=== ACTION ITEM ===
Give all of the data below again exactly, and drop the images.

=== Dataset entries ===
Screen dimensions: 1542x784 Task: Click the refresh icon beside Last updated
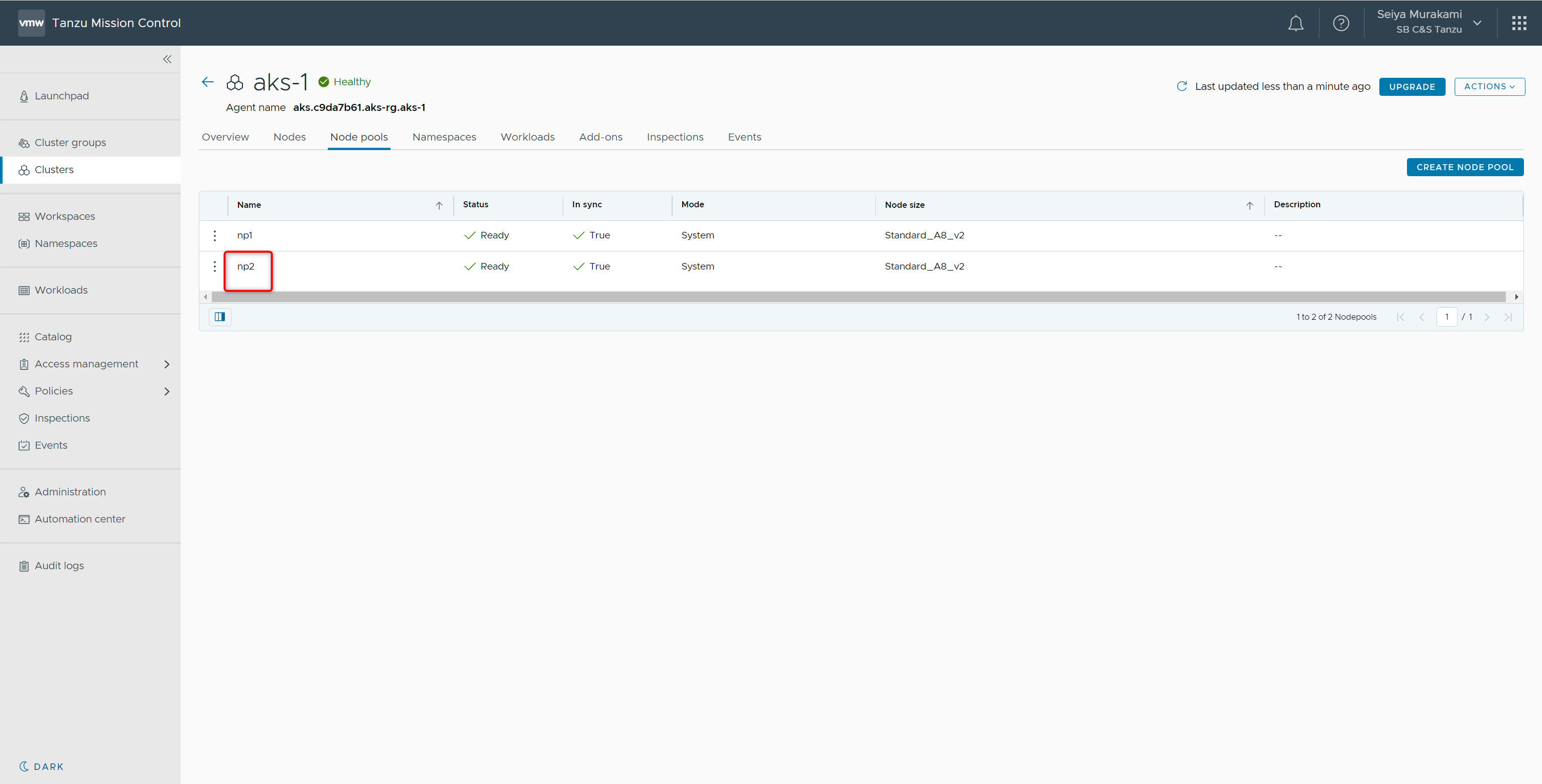tap(1182, 86)
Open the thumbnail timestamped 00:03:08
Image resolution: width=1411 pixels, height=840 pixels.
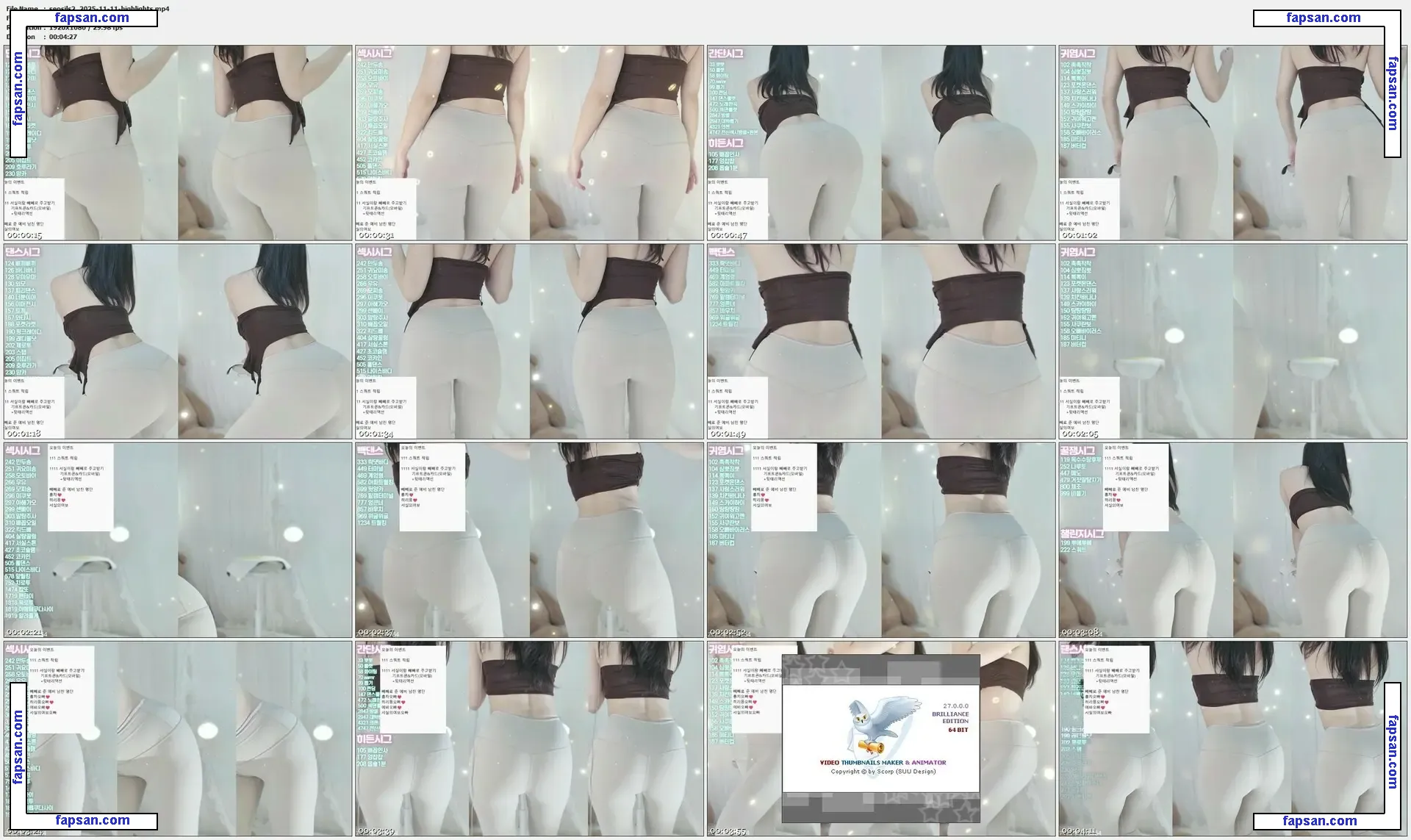[1232, 539]

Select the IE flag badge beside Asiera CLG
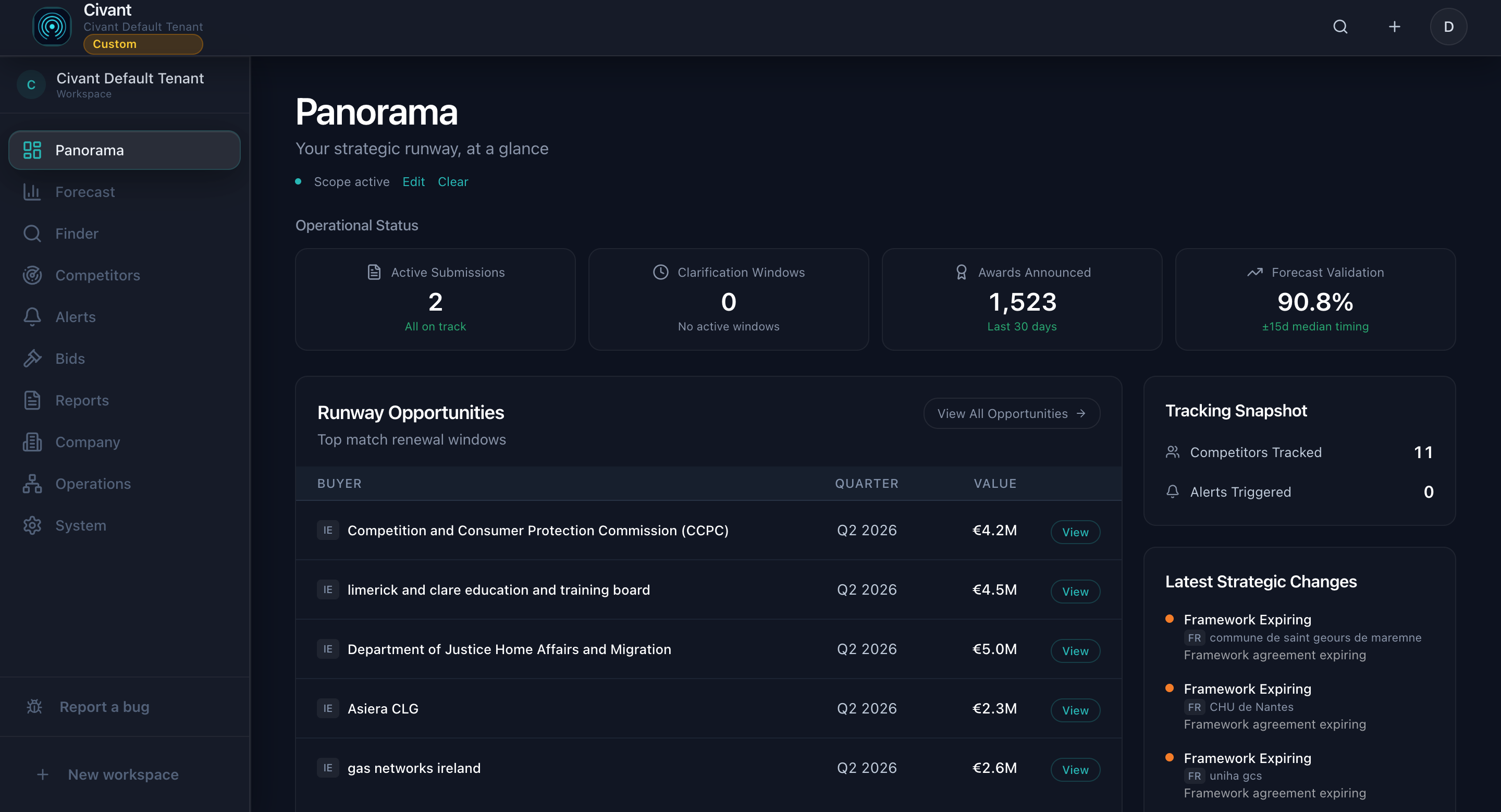pos(328,708)
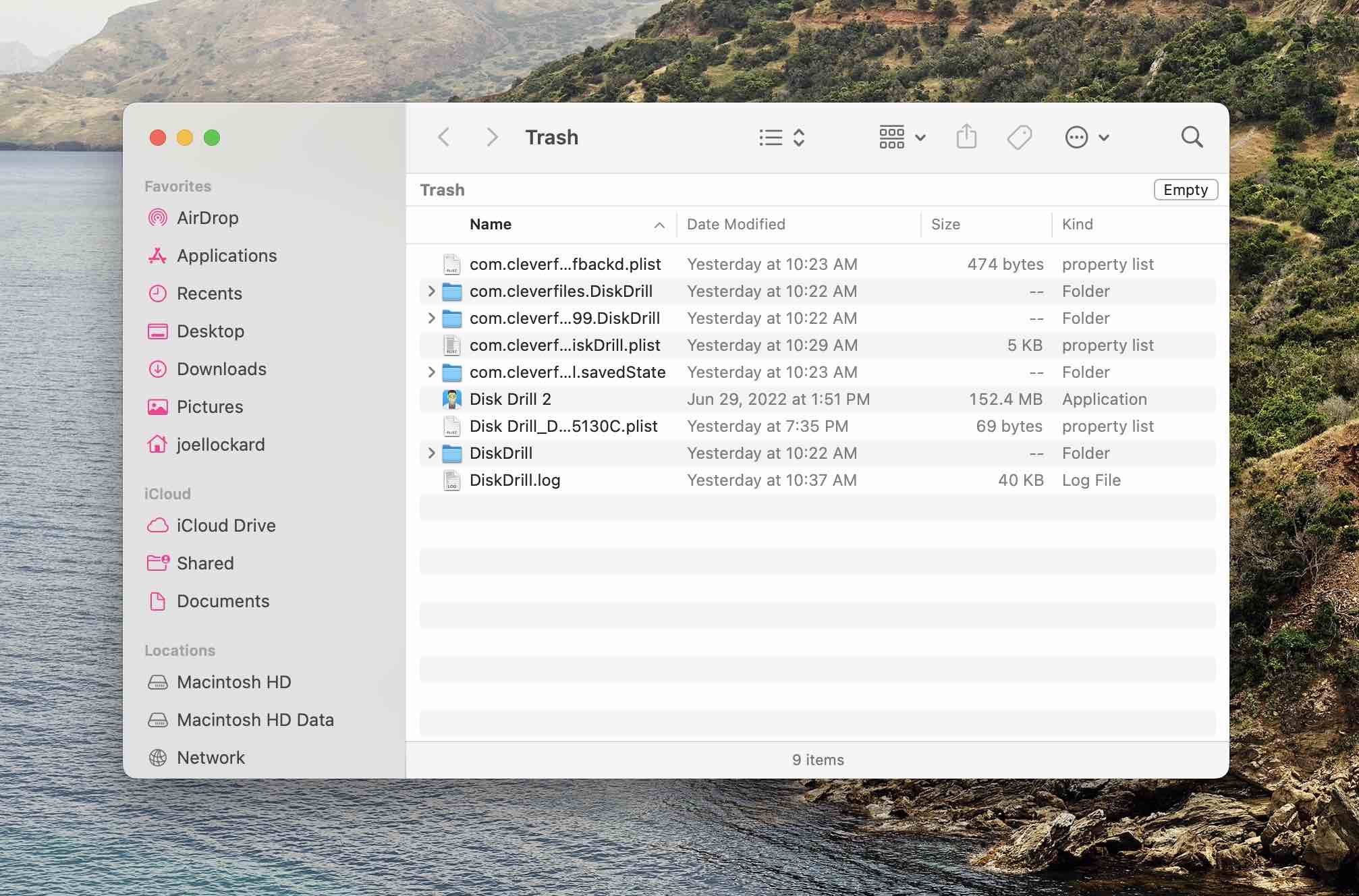The height and width of the screenshot is (896, 1359).
Task: Select Applications in the Favorites sidebar
Action: (x=227, y=255)
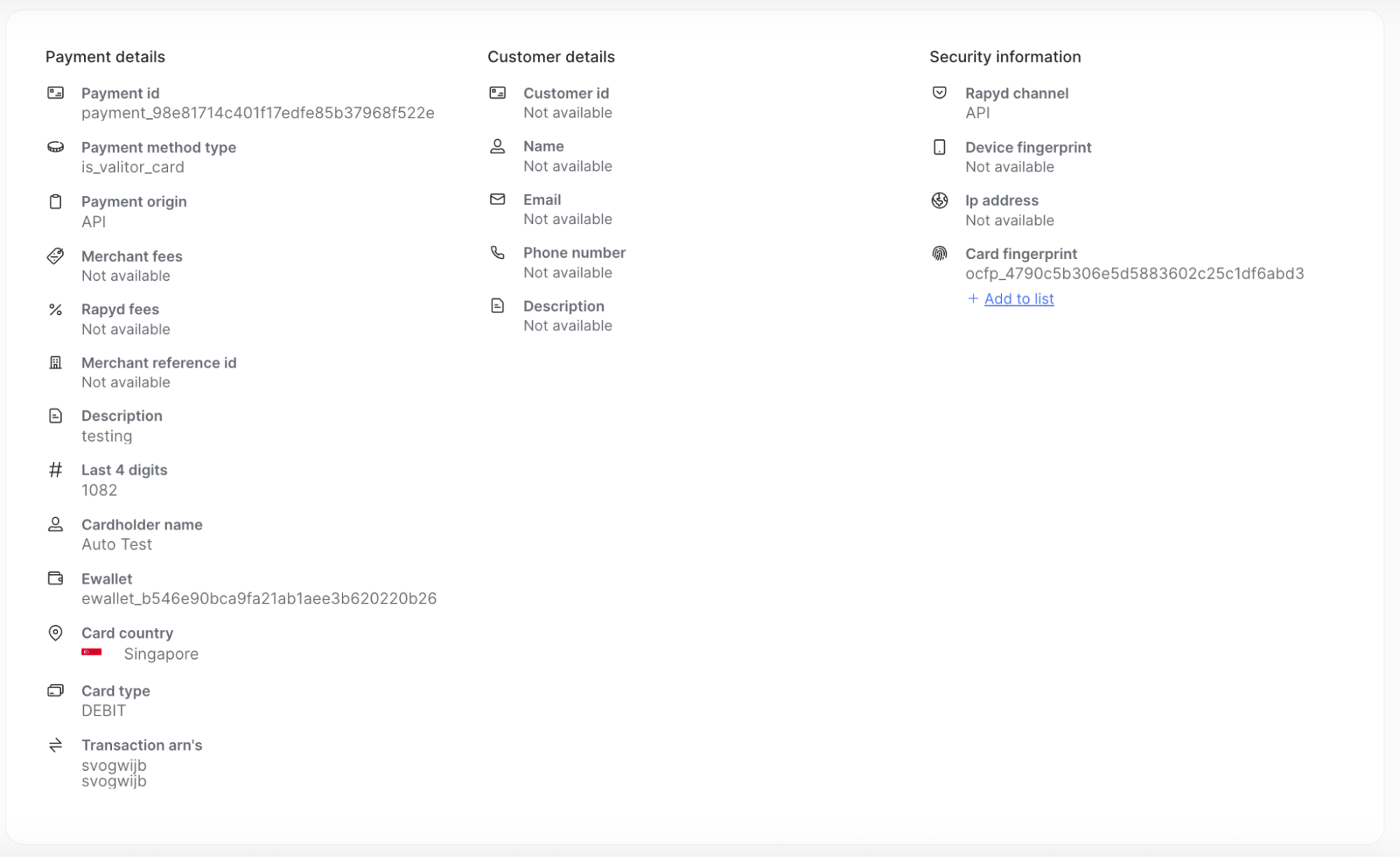
Task: Click the Customer details Description icon
Action: pos(497,306)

=== WRITTEN RESPONSE ===
Screen dimensions: 1542x784 Task: Click the refresh icon beside Last updated
tap(1182, 86)
Open the thumbnail timestamped 00:03:08
Image resolution: width=1411 pixels, height=840 pixels.
[1232, 539]

Select the IE flag badge beside Asiera CLG
pos(328,708)
The height and width of the screenshot is (896, 1359).
Task: Select Applications in the Favorites sidebar
Action: (x=227, y=255)
Task: Click the Customer details Description icon
Action: pos(497,306)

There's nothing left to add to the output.